The world has had the chance to observe three types of politico-economic systems:

The first is known as Fascism, or National Socialism.

We have watched its enfoldment in different forms in Italy under Mussolini and in Germany under Adolf Hitler. Private business remains in form, but its control is taken over increasingly by the government.

We do not need to judge this system theoretically. We know it as a grim fact. We know that its main consequences are complete political tyranny, vast concentration camps, the erasure of every vestige of human rights and private dignity. In the name of economic security it stamps out human decency and outlaws the human conscience, and in the end, ironically, does not even make good on its promise of economic security.

We know, too, that in order to justify such terrible monopoly of power in the hands of its rulers, this system requires scapegoats and consequently proceeds to single out helpless groups of the population—minority races or minority classes—for official persecution.
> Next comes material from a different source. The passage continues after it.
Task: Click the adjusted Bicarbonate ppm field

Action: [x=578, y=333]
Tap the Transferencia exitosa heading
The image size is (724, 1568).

And as a final result, under the pressure of cumulative economic disaster at home, such a system must seek adventures abroad in aggressions against its neighbors.

Freedom Outlawed

The second politico-economic system does not resort to the pretense of controlling private enterprise. Instead, it boldly outlaws it as a crime and condemns it as a perversion.

Call it Communism, or Collectivism, or State Capitalism, the consequences are the same. The frontiers for personal initiative are closed off, except in the field of politics which, in fact, becomes the main outlet for ambition. Whatever the professed idealistic objectives with which such a super-state starts its career, the logic of excessive power and the need for ever more of that power are too strong to be evaded. Dictatorship in its most extreme forms becomes inevitable. The ruthless crushing not only of opposition but of mild differences of opinion become no less inevitable. Every popular institution—including labor unions, or farm organizations—becomes a helpless appendage of the state. And a new ruling class emerges: an elite of bureaucrats and police officials and favored technicians and managers. It is a class which tends to draw to itself the special privileges of a controlled economy without assuming any of the risks which private ownership involves.

Russian Realists

We wish to join wholeheartedly in our gratitude to the Russian people for their heroism and their sacrifice against a common enemy at the European end of our global war. We in America will continue to give every help possible to the Russian people, fighting for their homeland. But, we do so without any hypocritical pretense that we want their social set-up introduced within our own country. The Russian leaders, who pride themselves on being realists, will readily understand this straightforward attitude. They will no more expect us to conceal our views on their collectivist economy than we would expect them to conceal their opinions on our democratic capitalism.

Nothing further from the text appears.